6 is a structural diagram in which one or more bits are negative, and shows an example in which the coefficient is 2 ^-3 -2 ^-5 .

In areas of the negative coefficient input x _i ^* is the shift in the 2's complement of x _i ^* by using the first inverter, as shown in the figure, because the other input deohaejyeoya Make it. In addition, two's complement is ( +1), so we need a controller that makes the carry one every 16 times. But that adds 1 in this case is the same as adding ^2-8 occurs only a slight error may be omitted.

When the filter has a linear phase characteristic that is frequently used for image processing, the filter of Equation (1) is as follows.

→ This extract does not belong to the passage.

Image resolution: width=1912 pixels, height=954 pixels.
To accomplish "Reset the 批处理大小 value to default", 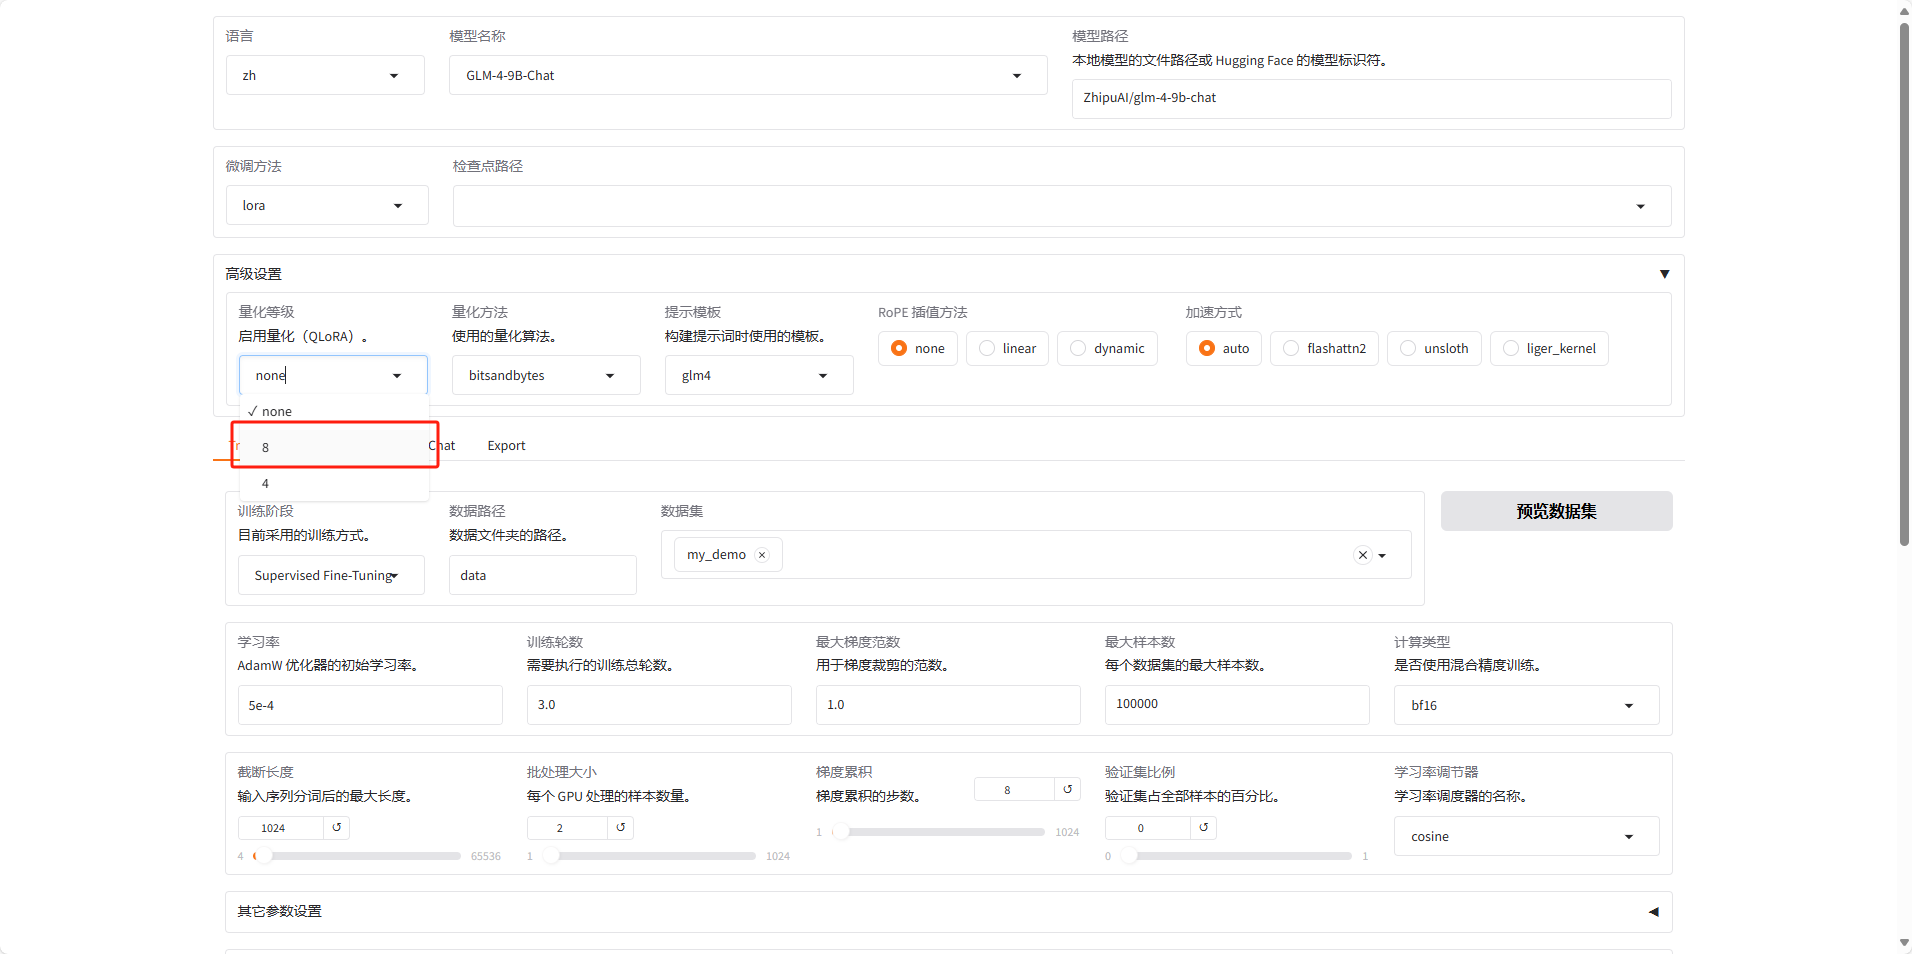I will point(621,828).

H (z) = h ₀ + h ₁ z ^-1 +... + h _{N / 2} z ^{-N / 2} +... + h ₁ z- ^(N-1) + h ₀ z ^-N (4)

Thus, if the current input is x _i , the filter output is

y _i -h ₀ (h _i + x _iN ) + h ₁ (x _i-1 + x _{i-N + 1} ) +. (5)

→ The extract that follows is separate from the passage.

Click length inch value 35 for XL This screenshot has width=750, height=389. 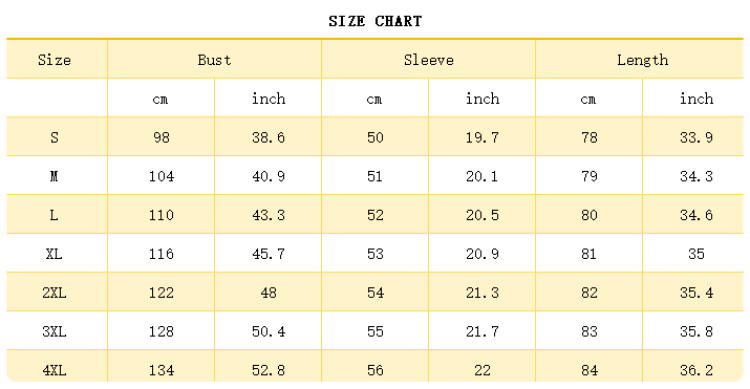696,254
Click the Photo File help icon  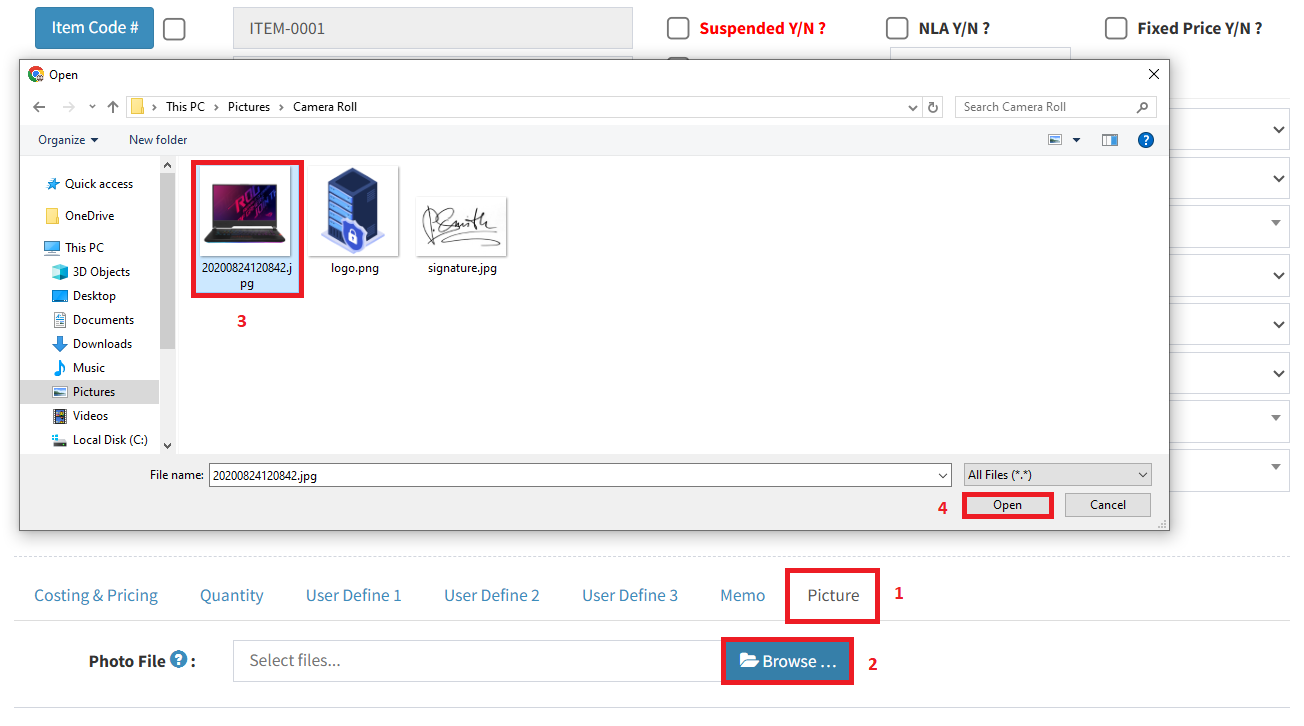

That is, since the coefficients of the filter are symmetrical, the VLSI area can be further reduced by using the structure of FIG. 7 which reduces the number of multipliers actually required.

The structure shown in FIG. 4 is a bit serial structure, which requires several times the computation time compared to the general bit parallel operation, but the hardware implementation of the control logic circuit and adder becomes very simple. The complexity of is reduced by more than twice the number of bits. Therefore, there is an advantage that the required VLSI area is much smaller than the bit parallel structure.

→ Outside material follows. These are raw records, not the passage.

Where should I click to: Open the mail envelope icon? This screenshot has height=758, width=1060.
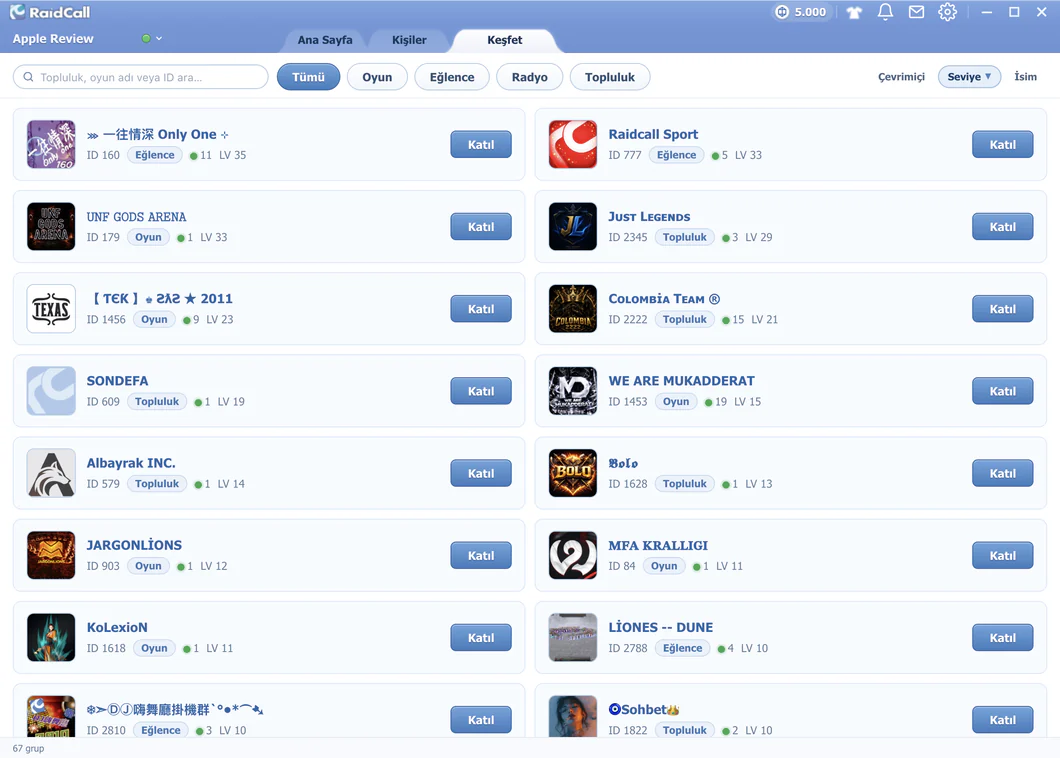[x=916, y=12]
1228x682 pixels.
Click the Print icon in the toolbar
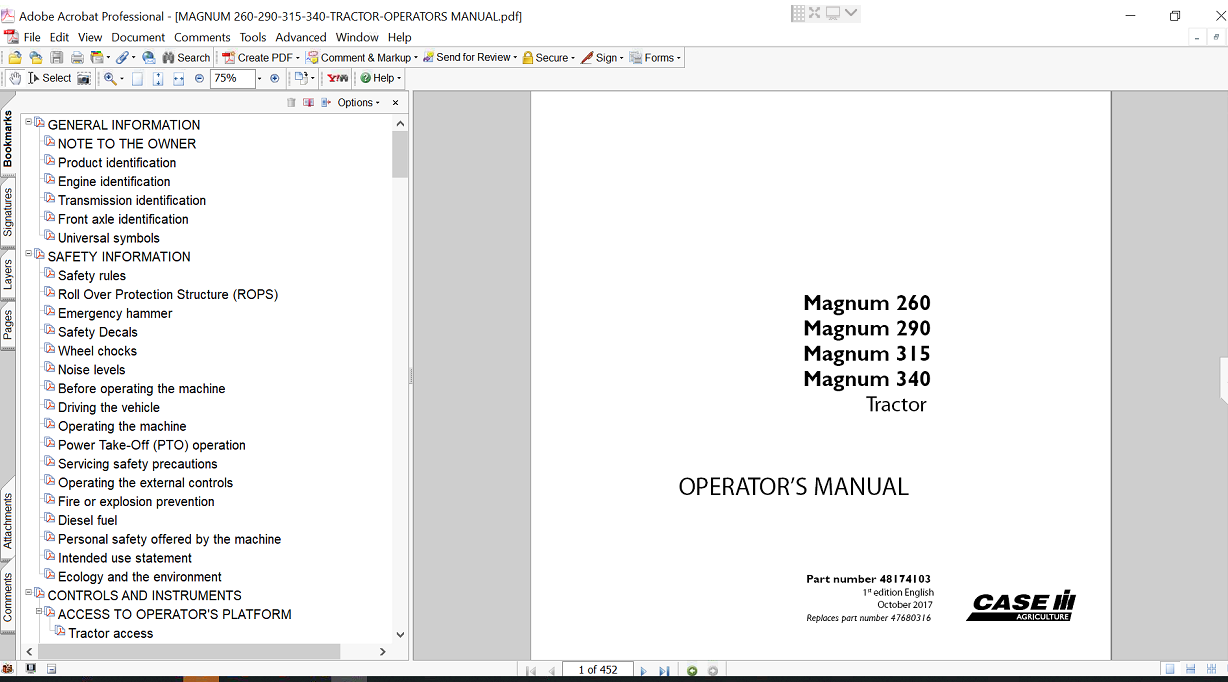pyautogui.click(x=76, y=58)

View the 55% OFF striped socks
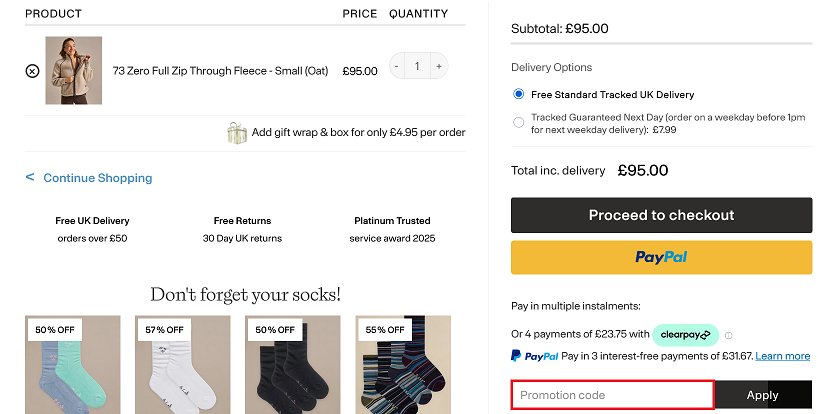coord(403,365)
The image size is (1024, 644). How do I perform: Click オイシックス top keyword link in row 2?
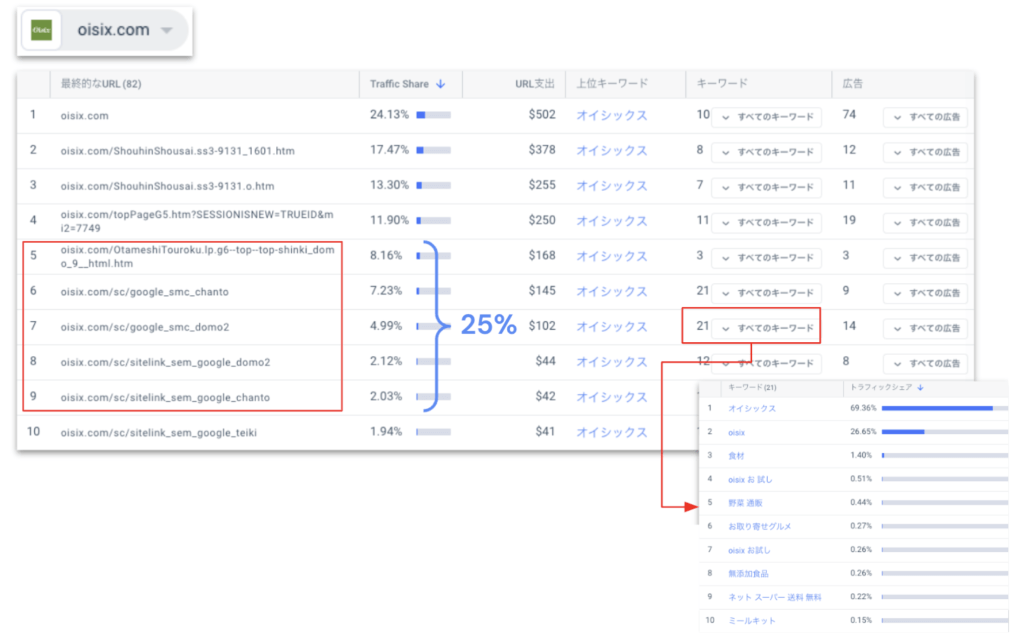point(611,150)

Comparing the structure of FIG. 3 with the conventional bit serial structure and FIG. 4 proposed in the present invention, since the shift result returns to the input structure of the adder in the conventional structure, the elements between the elements in the VLSI implementation are included. The connection line is long. In the VLSI structure, the metal lines connecting each element occupy a very large area, and in order to reduce this as much as possible, it violates the principle that each element should be connected only to adjacent ones. On the other hand, the proposed structure is more advantageous for VLSI implementation because it is connected only locally, with no line connecting far. In addition, the conventional structure saves time because the calculation is performed by accepting the next input after the output for one input is completely passed to the next tap, whereas the proposed structure saves time because the LSB of the next input may be entered immediately after the MSB of the current input. It also has the advantage of being able to.

In addition, when the filter is a linear phase filter as shown in Equation (4), the VLSI area becomes smaller because the required number of multiplications can be reduced by half using the structure as shown in FIG.

Claims (4)

An apparatus for serially bitting an FIR filter, the apparatus comprising: a register for transmitting data only between adjacent elements and receiving input signals consecutively, the first input signal being received; A multiplier for adding and outputting a next input signal and a signal passing through the register; And a plurality of registers and multipliers continuously connected to the same structure as the registers and multipliers, and having a pipelined structure so as to sequentially add and output the input signals. The bit serial arithmetic unit of claim 1, wherein the register is a shift register. The bit serial arithmetic unit of claim 1, wherein the inverter uses a inverter to make a complement and optionally adds 1 to make a complement of 2 or omit it. The method according to claim 1, wherein the formula H (z) = h ₀ + h ₁ z ⁻¹ +. + h _{N / 2} z ^{-N / 2} +... + h ₁ z- ^(N-1) + h ₀ z ^-N is arranged to reduce the number of multipliers required by arranging registers and multipliers so that the coefficients of the filter are symmetrical. Bit serial operation unit.